DATA TO USE:
[Start of Attachment]
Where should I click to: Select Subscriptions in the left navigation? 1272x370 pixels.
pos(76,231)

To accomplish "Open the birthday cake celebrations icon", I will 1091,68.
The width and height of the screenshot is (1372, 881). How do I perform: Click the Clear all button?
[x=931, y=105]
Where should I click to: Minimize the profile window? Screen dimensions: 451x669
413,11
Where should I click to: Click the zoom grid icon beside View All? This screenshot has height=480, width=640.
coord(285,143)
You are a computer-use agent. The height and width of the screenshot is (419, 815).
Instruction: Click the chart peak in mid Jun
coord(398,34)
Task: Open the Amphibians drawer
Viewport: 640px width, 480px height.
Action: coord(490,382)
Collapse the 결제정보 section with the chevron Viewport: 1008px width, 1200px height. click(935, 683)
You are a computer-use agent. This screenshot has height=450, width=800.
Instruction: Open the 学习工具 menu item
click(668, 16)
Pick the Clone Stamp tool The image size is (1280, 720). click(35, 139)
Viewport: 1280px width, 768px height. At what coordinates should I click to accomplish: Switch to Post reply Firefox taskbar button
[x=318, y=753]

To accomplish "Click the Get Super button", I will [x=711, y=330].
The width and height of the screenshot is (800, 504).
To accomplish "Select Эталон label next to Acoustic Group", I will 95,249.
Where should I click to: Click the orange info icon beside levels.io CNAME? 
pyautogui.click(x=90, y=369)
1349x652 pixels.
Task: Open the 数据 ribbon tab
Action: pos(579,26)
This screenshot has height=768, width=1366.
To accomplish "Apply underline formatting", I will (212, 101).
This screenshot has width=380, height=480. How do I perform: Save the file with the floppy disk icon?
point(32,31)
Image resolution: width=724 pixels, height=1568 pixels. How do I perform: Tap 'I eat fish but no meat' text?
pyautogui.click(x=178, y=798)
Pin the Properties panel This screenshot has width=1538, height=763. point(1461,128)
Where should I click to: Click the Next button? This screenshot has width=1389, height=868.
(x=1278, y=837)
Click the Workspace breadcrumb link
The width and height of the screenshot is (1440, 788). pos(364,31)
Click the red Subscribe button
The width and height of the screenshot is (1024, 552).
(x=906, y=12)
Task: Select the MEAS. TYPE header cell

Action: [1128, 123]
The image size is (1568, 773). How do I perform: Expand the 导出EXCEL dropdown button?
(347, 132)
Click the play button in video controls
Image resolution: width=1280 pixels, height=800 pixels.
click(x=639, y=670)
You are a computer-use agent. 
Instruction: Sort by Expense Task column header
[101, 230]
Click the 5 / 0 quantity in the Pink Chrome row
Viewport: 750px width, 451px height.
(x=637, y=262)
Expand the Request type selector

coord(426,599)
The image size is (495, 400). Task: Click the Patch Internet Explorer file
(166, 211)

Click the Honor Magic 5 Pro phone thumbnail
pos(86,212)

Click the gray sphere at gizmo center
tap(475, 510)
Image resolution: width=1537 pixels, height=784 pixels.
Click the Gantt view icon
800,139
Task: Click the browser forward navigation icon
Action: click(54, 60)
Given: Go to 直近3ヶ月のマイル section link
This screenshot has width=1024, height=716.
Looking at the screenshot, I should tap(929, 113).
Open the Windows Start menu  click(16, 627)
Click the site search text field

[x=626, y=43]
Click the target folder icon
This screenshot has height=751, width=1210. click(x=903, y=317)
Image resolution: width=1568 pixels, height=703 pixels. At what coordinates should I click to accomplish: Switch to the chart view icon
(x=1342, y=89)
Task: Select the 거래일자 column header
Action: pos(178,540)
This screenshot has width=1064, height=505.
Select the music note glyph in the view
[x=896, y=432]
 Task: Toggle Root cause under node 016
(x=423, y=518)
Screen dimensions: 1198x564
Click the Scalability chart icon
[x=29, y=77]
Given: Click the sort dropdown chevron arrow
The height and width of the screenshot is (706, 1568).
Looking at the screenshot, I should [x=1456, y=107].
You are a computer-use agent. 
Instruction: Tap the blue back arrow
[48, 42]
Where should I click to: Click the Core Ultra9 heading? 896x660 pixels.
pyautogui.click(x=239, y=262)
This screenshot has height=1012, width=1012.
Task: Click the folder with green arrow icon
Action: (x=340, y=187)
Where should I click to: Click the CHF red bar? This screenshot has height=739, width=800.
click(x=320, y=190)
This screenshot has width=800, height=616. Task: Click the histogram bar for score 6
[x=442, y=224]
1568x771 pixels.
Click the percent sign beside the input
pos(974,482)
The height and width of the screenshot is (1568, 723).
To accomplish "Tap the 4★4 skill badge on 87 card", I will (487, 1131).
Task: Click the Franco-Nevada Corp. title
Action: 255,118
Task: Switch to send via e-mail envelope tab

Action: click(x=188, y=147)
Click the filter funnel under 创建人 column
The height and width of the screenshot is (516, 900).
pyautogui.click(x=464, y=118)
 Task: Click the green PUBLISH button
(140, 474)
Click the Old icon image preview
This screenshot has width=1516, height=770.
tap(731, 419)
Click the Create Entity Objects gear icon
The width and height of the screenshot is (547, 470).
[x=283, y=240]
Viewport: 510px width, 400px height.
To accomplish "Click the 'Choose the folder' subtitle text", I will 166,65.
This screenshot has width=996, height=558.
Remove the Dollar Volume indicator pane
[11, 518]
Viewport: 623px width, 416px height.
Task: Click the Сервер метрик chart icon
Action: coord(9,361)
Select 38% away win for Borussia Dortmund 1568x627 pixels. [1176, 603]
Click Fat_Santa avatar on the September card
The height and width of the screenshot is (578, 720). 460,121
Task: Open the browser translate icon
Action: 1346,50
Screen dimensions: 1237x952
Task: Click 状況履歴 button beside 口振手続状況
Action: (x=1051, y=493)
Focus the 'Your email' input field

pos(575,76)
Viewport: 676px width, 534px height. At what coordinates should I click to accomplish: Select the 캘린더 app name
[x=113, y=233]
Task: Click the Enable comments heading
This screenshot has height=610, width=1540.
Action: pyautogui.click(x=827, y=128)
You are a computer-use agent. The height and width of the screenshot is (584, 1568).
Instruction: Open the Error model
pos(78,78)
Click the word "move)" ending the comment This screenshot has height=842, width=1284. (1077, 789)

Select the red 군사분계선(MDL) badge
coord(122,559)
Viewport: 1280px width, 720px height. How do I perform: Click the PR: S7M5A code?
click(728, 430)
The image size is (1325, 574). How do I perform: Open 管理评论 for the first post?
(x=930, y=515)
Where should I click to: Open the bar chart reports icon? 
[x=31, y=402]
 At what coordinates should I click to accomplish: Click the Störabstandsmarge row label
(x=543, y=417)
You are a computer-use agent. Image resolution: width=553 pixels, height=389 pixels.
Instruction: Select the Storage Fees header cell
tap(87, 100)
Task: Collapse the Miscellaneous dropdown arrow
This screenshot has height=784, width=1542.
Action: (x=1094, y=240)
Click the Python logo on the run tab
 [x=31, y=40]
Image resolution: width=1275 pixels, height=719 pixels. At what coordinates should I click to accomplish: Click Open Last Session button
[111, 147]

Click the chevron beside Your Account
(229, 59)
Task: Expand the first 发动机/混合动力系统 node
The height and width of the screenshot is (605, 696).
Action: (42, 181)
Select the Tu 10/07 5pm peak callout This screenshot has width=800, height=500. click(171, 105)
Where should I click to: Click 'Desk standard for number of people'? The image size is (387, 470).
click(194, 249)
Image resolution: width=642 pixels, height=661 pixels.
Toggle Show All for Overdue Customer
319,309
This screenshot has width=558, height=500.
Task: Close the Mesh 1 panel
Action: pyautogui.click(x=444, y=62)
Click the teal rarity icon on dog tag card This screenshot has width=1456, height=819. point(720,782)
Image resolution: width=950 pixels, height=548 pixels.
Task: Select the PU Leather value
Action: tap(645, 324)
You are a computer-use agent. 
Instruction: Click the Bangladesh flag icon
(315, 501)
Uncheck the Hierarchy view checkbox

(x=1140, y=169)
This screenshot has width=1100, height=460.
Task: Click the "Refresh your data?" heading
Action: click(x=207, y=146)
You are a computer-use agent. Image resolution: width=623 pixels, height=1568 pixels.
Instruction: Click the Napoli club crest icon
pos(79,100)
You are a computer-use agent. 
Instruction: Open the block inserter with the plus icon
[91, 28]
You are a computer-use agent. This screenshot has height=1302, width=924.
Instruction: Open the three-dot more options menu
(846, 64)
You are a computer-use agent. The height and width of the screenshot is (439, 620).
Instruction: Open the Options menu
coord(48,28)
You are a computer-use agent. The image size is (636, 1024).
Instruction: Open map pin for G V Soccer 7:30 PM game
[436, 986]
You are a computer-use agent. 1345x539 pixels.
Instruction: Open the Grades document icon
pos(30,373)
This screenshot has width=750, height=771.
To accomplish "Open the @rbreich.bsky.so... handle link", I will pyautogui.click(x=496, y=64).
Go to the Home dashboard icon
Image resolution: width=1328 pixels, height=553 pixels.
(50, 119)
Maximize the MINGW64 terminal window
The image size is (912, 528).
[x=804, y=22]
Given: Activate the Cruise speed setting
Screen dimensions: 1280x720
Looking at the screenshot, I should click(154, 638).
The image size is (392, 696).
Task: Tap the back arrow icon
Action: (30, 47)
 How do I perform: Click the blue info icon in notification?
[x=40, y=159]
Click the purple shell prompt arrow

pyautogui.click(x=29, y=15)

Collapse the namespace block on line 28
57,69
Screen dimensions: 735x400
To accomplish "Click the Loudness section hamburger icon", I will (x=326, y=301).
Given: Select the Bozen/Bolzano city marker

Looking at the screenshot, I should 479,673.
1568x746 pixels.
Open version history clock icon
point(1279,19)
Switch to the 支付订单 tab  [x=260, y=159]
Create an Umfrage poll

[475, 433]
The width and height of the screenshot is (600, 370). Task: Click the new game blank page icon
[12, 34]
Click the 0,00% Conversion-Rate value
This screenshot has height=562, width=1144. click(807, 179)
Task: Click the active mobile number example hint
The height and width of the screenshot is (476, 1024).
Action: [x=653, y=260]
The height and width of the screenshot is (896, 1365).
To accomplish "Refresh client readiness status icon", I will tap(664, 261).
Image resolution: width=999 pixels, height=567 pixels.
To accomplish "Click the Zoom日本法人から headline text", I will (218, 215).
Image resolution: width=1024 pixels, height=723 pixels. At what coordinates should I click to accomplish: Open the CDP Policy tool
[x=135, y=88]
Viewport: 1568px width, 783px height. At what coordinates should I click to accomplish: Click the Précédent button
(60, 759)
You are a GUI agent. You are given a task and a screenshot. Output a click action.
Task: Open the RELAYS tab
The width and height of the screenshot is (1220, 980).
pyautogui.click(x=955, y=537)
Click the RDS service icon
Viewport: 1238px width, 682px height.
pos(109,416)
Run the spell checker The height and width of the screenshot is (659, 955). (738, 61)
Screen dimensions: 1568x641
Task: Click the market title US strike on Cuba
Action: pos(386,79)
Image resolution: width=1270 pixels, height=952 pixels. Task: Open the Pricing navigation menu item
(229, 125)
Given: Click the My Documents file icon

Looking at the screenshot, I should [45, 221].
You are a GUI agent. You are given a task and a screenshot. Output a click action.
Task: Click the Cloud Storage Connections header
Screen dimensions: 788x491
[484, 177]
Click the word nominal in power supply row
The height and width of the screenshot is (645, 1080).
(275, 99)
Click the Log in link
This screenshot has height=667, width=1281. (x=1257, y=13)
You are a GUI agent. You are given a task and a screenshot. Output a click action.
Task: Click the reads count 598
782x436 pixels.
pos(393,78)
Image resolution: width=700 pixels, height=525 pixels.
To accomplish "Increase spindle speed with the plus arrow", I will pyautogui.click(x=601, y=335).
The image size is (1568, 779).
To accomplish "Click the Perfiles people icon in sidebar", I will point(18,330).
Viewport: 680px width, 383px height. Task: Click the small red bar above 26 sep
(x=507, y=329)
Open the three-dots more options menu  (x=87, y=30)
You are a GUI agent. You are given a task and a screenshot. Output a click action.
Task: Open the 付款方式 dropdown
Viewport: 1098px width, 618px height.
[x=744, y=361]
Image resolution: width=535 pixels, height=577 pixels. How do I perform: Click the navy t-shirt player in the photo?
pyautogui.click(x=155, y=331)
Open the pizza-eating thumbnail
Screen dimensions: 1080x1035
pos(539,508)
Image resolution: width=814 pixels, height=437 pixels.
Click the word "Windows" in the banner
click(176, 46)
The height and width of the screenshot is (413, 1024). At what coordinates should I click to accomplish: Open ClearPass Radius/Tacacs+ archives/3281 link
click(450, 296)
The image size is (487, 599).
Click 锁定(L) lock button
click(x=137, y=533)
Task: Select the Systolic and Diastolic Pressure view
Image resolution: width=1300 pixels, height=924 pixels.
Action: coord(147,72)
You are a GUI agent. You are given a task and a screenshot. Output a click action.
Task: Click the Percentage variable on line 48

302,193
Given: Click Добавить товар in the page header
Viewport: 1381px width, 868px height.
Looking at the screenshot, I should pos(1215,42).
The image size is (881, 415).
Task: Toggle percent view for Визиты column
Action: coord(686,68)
[End of Attachment]
GOAL OF THE EXERCISE:
In the listing above, find the line holding "Task: Click the Cloud" and the line holding "Open the three-dots", then output those two lines and every line between them exactly.

EXERCISE RESULT:
Task: Click the Cloud Storage Connections header
Screen dimensions: 788x491
[484, 177]
Click the word nominal in power supply row
The height and width of the screenshot is (645, 1080).
(275, 99)
Click the Log in link
This screenshot has height=667, width=1281. (x=1257, y=13)
You are a GUI agent. You are given a task and a screenshot. Output a click action.
Task: Click the reads count 598
782x436 pixels.
pos(393,78)
Image resolution: width=700 pixels, height=525 pixels.
To accomplish "Increase spindle speed with the plus arrow", I will pyautogui.click(x=601, y=335).
The image size is (1568, 779).
To accomplish "Click the Perfiles people icon in sidebar", I will point(18,330).
Viewport: 680px width, 383px height. Task: Click the small red bar above 26 sep
(x=507, y=329)
Open the three-dots more options menu  (x=87, y=30)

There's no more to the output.